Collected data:

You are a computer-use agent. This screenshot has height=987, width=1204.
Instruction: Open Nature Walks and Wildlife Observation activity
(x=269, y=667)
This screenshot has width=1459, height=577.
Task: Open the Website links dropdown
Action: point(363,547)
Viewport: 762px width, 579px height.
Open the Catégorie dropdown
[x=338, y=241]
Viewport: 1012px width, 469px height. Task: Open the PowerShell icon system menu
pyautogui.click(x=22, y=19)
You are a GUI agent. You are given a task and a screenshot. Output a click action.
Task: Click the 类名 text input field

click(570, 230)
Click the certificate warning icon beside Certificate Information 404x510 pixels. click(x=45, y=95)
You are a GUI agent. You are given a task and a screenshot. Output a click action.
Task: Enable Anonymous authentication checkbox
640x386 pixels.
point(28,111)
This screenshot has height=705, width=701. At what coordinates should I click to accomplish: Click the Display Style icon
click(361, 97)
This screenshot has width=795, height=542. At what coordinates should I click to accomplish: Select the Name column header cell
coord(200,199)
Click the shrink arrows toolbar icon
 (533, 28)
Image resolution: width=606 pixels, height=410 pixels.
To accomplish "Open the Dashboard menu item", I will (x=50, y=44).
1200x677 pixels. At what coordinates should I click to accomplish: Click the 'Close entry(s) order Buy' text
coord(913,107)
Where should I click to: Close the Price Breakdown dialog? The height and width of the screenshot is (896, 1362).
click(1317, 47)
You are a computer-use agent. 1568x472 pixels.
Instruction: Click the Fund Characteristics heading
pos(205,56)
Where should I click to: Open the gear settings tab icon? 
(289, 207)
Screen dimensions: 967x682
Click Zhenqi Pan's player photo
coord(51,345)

TASK DIRECTIONS: Find "Task: Click the 类名 text input field" in the records. Copy its line and every line after it, exactly, through the last one.

OUTPUT:
Task: Click the 类名 text input field

click(570, 230)
Click the certificate warning icon beside Certificate Information 404x510 pixels. click(x=45, y=95)
You are a GUI agent. You are given a task and a screenshot. Output a click action.
Task: Enable Anonymous authentication checkbox
640x386 pixels.
point(28,111)
This screenshot has height=705, width=701. At what coordinates should I click to accomplish: Click the Display Style icon
click(361, 97)
This screenshot has width=795, height=542. At what coordinates should I click to accomplish: Select the Name column header cell
coord(200,199)
Click the shrink arrows toolbar icon
 (533, 28)
Image resolution: width=606 pixels, height=410 pixels.
To accomplish "Open the Dashboard menu item", I will (x=50, y=44).
1200x677 pixels. At what coordinates should I click to accomplish: Click the 'Close entry(s) order Buy' text
coord(913,107)
Where should I click to: Close the Price Breakdown dialog? The height and width of the screenshot is (896, 1362).
click(1317, 47)
You are a computer-use agent. 1568x472 pixels.
Instruction: Click the Fund Characteristics heading
pos(205,56)
Where should I click to: Open the gear settings tab icon? 
(289, 207)
Screen dimensions: 967x682
Click Zhenqi Pan's player photo
coord(51,345)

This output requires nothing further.